Per contratti atipici si intendono quelle forme inserite nel quadro delle politiche sul lavoro dagli inizi degli anni ’90 e rinvigorite con la cosiddetta legge Biagi, privata nella forma attuata dal governo Berlusconi delle dovute garanzie per il lavoratore, cioè ammortizzatori sociali e altre misure di sostegno e che oggi sono la regola per una “normale” assunzione.
Il lavoratore precario attuale si ritrova quindi in condizione di perenne ricattabilità: più specificatamente senza diritto all’assistenza sanitaria, senza ferie pagate, né diritti di assemblea e di sciopero in una prospettiva di individualizzazione estrema del rapporto lavoratore-datore, tutto ciò accompagnato dal mancato rispetto dei requisiti minimi di sicurezza sul luogo di lavoro.
Questo comporta un atomizzazione della classe lavoratrice con ricadute sulla solidarietà tra lavoratori, frantumata in diverse realtà contrattuali, meno coesa nelle loro rivendicazioni e quindi più ricattabili dalle aziende.
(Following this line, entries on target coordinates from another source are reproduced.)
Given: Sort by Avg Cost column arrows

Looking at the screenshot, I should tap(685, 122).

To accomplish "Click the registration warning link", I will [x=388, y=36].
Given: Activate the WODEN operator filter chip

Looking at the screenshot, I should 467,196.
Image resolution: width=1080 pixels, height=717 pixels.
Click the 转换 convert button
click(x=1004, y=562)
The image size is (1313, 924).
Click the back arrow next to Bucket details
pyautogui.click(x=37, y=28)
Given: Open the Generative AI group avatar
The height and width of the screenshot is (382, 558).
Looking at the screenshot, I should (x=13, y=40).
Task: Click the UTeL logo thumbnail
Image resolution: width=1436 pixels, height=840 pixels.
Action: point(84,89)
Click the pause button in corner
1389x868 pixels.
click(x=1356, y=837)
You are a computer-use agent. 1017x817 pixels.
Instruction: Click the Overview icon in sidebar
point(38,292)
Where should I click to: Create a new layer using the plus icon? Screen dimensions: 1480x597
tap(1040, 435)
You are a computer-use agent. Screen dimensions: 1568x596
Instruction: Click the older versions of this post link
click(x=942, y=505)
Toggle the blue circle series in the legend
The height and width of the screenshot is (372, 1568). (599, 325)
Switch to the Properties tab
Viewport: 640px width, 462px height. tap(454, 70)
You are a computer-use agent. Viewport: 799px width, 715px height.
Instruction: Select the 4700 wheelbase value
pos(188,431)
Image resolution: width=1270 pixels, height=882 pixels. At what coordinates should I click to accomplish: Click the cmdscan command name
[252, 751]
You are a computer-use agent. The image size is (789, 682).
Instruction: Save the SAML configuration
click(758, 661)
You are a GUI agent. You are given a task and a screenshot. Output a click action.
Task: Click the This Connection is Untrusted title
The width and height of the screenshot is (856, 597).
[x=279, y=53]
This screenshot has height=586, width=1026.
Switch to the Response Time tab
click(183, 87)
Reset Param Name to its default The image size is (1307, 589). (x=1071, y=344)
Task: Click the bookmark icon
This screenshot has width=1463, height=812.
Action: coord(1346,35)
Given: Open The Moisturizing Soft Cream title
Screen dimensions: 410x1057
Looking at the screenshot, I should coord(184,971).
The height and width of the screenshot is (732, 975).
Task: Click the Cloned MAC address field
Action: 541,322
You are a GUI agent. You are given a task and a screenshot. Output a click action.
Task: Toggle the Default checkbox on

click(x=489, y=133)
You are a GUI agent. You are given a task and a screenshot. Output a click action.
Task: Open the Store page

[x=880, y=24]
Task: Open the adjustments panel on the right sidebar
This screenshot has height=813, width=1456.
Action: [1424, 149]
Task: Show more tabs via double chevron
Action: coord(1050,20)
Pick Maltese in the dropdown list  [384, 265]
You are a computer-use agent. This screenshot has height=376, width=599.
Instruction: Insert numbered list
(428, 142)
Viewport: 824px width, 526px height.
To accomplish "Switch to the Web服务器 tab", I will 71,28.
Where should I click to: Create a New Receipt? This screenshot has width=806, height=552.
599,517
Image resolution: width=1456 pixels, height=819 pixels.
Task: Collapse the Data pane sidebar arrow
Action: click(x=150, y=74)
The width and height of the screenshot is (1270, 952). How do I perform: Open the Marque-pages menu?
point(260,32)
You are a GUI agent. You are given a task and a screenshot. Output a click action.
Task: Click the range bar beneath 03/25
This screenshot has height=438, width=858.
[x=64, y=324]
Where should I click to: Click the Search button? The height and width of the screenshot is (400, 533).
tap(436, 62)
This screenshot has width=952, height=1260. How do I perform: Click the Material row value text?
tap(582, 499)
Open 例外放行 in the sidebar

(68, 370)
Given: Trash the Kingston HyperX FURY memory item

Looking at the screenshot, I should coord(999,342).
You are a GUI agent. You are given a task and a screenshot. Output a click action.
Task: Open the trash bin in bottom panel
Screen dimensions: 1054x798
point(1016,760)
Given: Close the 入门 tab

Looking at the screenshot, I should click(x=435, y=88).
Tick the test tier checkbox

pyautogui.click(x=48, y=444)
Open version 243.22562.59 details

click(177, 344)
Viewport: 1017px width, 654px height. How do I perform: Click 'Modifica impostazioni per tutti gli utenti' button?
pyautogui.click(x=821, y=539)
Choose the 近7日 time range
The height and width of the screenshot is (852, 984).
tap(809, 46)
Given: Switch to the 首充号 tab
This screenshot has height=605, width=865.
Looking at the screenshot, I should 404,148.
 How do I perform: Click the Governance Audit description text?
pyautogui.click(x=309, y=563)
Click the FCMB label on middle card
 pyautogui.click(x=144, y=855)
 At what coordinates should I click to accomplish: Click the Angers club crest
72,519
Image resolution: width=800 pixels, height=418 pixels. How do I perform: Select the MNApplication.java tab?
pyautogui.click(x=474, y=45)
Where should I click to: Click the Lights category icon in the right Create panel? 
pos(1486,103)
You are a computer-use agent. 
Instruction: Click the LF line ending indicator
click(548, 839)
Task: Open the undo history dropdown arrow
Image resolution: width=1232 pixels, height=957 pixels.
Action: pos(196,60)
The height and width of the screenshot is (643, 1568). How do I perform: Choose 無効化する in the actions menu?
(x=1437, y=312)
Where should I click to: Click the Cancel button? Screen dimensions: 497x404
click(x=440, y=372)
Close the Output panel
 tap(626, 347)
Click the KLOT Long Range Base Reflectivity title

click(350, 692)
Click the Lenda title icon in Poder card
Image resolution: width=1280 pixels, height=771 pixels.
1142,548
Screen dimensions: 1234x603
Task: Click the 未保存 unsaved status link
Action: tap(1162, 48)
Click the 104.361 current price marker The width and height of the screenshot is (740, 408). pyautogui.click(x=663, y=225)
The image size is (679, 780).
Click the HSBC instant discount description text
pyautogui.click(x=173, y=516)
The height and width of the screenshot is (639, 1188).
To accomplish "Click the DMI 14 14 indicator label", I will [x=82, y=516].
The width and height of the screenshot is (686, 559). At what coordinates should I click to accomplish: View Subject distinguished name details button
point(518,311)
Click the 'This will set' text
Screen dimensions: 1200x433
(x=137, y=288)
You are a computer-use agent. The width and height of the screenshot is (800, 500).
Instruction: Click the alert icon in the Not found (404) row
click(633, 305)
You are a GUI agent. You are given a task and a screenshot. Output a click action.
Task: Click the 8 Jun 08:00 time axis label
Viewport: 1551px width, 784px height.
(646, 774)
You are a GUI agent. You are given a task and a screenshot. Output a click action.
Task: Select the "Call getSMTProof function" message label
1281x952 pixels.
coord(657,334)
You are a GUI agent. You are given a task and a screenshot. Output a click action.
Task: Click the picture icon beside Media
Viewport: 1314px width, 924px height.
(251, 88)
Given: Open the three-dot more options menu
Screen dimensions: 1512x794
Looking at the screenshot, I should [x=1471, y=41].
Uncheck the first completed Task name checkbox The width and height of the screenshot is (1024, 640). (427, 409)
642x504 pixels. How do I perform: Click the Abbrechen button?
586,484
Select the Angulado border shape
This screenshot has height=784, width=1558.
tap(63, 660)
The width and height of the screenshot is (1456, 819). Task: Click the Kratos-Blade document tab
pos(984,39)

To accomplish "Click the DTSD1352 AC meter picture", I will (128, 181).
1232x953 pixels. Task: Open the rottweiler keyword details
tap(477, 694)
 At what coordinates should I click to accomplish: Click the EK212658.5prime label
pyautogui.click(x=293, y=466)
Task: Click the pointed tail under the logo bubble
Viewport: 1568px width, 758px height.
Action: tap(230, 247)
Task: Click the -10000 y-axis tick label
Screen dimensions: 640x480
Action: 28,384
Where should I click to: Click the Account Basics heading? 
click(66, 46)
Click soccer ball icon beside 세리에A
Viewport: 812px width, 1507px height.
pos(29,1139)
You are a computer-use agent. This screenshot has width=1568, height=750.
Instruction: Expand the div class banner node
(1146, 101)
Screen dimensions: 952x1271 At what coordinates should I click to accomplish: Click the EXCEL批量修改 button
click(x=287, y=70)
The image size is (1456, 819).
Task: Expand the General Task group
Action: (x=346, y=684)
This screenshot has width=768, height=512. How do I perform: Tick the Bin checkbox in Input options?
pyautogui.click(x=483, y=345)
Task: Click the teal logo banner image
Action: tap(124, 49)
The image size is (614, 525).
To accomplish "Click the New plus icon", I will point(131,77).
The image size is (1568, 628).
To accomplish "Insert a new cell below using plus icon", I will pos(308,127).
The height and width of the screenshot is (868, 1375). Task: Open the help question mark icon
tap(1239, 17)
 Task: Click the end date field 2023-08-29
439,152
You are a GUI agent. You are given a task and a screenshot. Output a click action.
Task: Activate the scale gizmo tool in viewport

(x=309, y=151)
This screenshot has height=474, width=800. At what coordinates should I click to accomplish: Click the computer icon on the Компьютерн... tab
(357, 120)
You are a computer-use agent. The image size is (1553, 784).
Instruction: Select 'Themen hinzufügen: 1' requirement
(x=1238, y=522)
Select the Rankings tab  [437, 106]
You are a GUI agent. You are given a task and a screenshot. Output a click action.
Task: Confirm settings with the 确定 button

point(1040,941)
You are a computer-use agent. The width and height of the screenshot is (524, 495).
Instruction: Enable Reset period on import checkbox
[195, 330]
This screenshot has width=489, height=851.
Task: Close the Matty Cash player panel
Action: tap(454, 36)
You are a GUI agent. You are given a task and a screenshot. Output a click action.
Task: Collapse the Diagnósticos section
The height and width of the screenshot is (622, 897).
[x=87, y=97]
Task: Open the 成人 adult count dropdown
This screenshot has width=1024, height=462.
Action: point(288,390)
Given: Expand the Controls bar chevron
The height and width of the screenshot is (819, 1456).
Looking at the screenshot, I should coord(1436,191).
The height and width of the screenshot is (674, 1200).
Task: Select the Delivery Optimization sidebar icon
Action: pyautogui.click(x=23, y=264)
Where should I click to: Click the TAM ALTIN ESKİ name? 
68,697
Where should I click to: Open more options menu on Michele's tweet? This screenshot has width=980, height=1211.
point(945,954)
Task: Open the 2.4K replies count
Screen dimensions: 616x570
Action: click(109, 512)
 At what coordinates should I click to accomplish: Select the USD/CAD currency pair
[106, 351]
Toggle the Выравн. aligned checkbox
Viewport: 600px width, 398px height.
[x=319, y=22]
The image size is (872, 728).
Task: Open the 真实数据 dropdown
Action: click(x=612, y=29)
Questo è quanto a livello nazionale. Per quanto riguarda la situazione del precariato bolognese, nonostante le scarse informazioni, anche un’indagine superficiale su bacini di lavoro come la fiera, l’università, il vastissimo settore terziario, lo stesso settore statale e parastatale lascia supporre un vasto utilizzo di queste forme di lavoro che costituiscono oltre la metà delle nuove assunzioni.
Capitolo a parte per le cooperative, che utilizzano una tipologia di precariato definita “lavoro migrante” che lega i lavoratori alla cooperativa solo per la durata della loro associazione. In breve, il lavoratore si trova senza lavoro nel momento in cui decade dalle condizione di socio.
STOP vuole denunciare e bloccare questo processo di destrutturazione crescente del mercato del lavoro proponendo l’idea di un punto di riferimento per quelle realtà spesso deboli e isolate che necessitano di una sempre maggiore informazione. Vuole, inoltre, aiutare i precari a ritornare un soggetto collettivo capace di autorganizzarsi nei luoghi di lavoro per mobilitarsi e reclamare nuovamente quei diritti, oggi come non mai, molto labili.